Exercise brief ▸ Beginning with the line that includes "Image resolution: width=1024", return every remaining line of the material exactly as it reads, but not the pictures.
__________
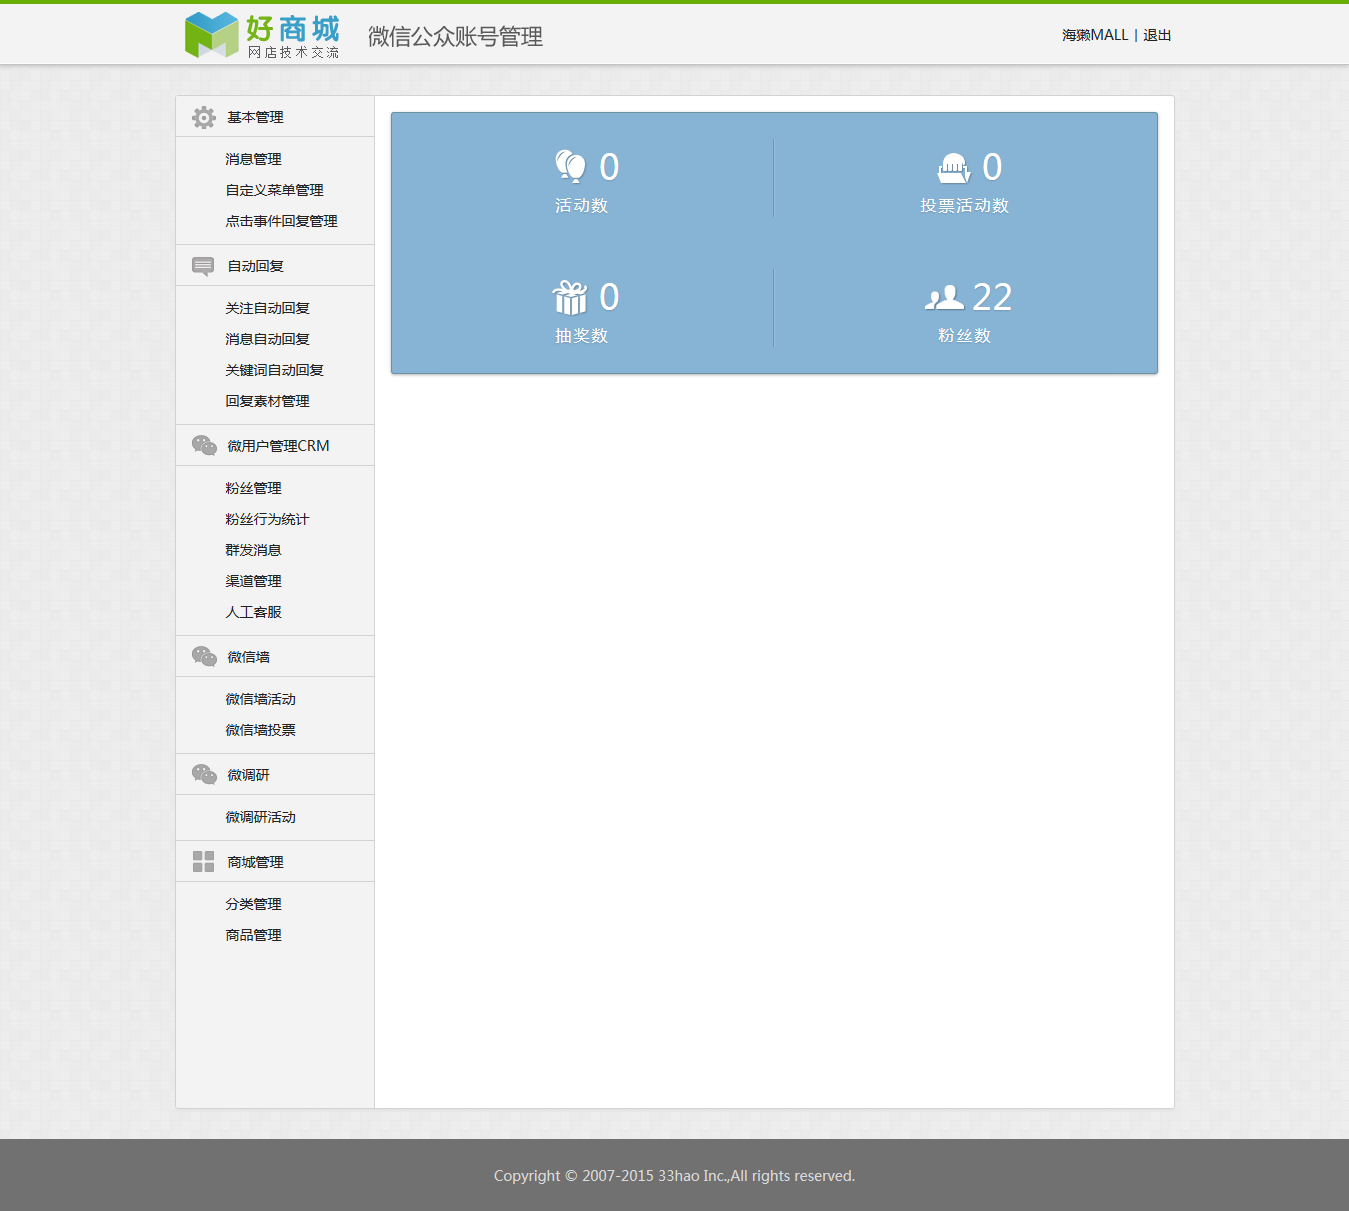
Task: Select 关键词自动回复 in sidebar
Action: coord(274,370)
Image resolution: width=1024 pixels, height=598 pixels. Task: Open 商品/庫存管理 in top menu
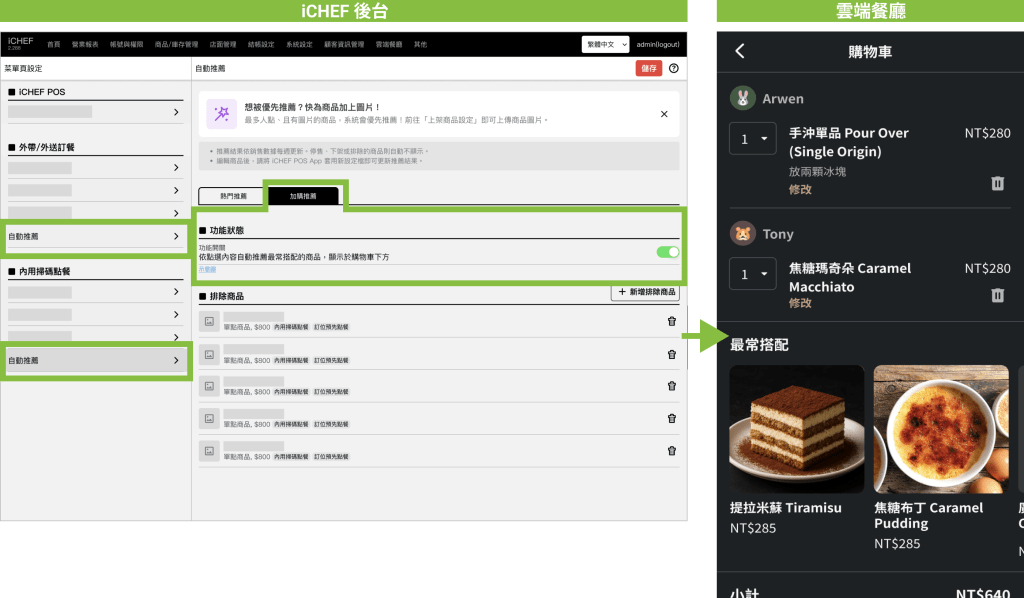point(176,45)
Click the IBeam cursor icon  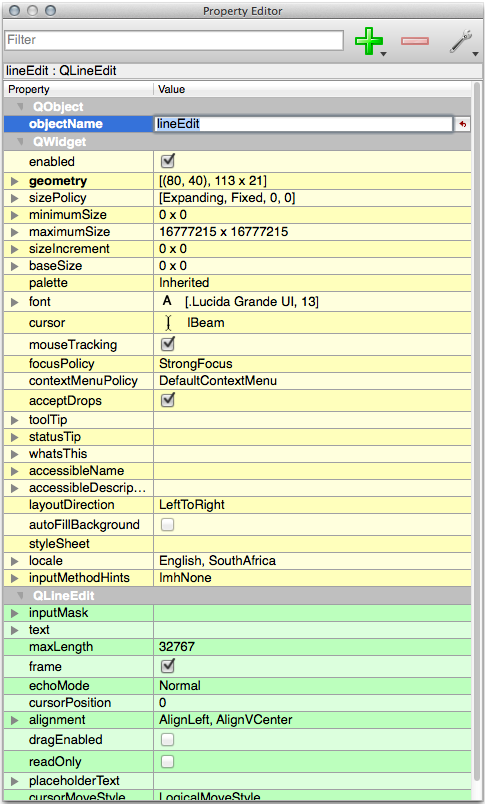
__________
Reply to the exercise ▸
Image resolution: width=1024 pixels, height=598 pixels. Task: Open 商品/庫存管理 in top menu
point(176,45)
Click the IBeam cursor icon  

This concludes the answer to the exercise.